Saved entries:
- Opening Delimiter -
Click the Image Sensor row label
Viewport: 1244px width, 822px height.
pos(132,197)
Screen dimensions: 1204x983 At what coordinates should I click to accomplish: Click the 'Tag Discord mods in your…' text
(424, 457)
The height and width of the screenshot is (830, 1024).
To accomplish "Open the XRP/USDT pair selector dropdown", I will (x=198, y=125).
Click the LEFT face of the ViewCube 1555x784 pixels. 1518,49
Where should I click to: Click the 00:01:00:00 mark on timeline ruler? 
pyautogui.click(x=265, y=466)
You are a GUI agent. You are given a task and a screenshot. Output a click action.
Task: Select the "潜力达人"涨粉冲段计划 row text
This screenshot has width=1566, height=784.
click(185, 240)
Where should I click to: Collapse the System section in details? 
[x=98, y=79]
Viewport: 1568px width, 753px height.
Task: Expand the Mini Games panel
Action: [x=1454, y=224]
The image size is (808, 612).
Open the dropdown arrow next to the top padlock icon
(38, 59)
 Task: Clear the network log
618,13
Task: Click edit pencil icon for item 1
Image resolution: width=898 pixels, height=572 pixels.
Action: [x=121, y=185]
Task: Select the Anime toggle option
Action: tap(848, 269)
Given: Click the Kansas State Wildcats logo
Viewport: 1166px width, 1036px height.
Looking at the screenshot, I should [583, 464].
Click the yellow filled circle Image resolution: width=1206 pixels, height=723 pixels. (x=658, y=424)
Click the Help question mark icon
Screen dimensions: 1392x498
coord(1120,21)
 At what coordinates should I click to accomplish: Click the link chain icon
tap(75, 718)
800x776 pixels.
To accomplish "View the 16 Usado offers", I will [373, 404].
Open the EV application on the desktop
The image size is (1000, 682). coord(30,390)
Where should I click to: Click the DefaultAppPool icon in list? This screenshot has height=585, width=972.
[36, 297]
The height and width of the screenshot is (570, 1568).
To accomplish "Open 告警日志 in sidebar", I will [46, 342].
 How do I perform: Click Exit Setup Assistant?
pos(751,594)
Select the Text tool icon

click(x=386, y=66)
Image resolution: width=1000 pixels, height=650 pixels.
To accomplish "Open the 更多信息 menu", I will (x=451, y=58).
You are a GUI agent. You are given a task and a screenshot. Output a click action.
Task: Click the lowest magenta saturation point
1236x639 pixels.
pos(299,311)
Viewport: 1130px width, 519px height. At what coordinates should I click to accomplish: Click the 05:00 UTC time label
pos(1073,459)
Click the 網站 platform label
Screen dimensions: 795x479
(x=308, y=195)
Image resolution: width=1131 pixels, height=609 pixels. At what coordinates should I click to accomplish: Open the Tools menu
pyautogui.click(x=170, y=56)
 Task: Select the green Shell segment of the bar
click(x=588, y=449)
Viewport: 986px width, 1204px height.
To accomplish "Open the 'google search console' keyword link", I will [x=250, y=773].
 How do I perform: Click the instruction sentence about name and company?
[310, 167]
- Closing Delimiter -
WORK TO BE COMPLETED: Please retype all of the data above exactly as written.

ANSWER SPACE:
Click the Image Sensor row label
Viewport: 1244px width, 822px height.
pos(132,197)
Screen dimensions: 1204x983 At what coordinates should I click to accomplish: Click the 'Tag Discord mods in your…' text
(424, 457)
The height and width of the screenshot is (830, 1024).
To accomplish "Open the XRP/USDT pair selector dropdown", I will (x=198, y=125).
Click the LEFT face of the ViewCube 1555x784 pixels. 1518,49
Where should I click to: Click the 00:01:00:00 mark on timeline ruler? 
pyautogui.click(x=265, y=466)
You are a GUI agent. You are given a task and a screenshot. Output a click action.
Task: Select the "潜力达人"涨粉冲段计划 row text
This screenshot has width=1566, height=784.
click(185, 240)
Where should I click to: Collapse the System section in details? 
[x=98, y=79]
Viewport: 1568px width, 753px height.
Task: Expand the Mini Games panel
Action: [x=1454, y=224]
The image size is (808, 612).
Open the dropdown arrow next to the top padlock icon
(38, 59)
 Task: Clear the network log
618,13
Task: Click edit pencil icon for item 1
Image resolution: width=898 pixels, height=572 pixels.
Action: [x=121, y=185]
Task: Select the Anime toggle option
Action: tap(848, 269)
Given: Click the Kansas State Wildcats logo
Viewport: 1166px width, 1036px height.
Looking at the screenshot, I should [583, 464].
Click the yellow filled circle Image resolution: width=1206 pixels, height=723 pixels. (x=658, y=424)
Click the Help question mark icon
Screen dimensions: 1392x498
coord(1120,21)
 At what coordinates should I click to accomplish: Click the link chain icon
tap(75, 718)
800x776 pixels.
To accomplish "View the 16 Usado offers", I will [373, 404].
Open the EV application on the desktop
The image size is (1000, 682). coord(30,390)
Where should I click to: Click the DefaultAppPool icon in list? This screenshot has height=585, width=972.
[36, 297]
The height and width of the screenshot is (570, 1568).
To accomplish "Open 告警日志 in sidebar", I will [46, 342].
 How do I perform: Click Exit Setup Assistant?
pos(751,594)
Select the Text tool icon

click(x=386, y=66)
Image resolution: width=1000 pixels, height=650 pixels.
To accomplish "Open the 更多信息 menu", I will (x=451, y=58).
You are a GUI agent. You are given a task and a screenshot. Output a click action.
Task: Click the lowest magenta saturation point
1236x639 pixels.
pos(299,311)
Viewport: 1130px width, 519px height. At what coordinates should I click to accomplish: Click the 05:00 UTC time label
pos(1073,459)
Click the 網站 platform label
Screen dimensions: 795x479
(x=308, y=195)
Image resolution: width=1131 pixels, height=609 pixels. At what coordinates should I click to accomplish: Open the Tools menu
pyautogui.click(x=170, y=56)
 Task: Select the green Shell segment of the bar
click(x=588, y=449)
Viewport: 986px width, 1204px height.
To accomplish "Open the 'google search console' keyword link", I will [x=250, y=773].
 How do I perform: Click the instruction sentence about name and company?
[310, 167]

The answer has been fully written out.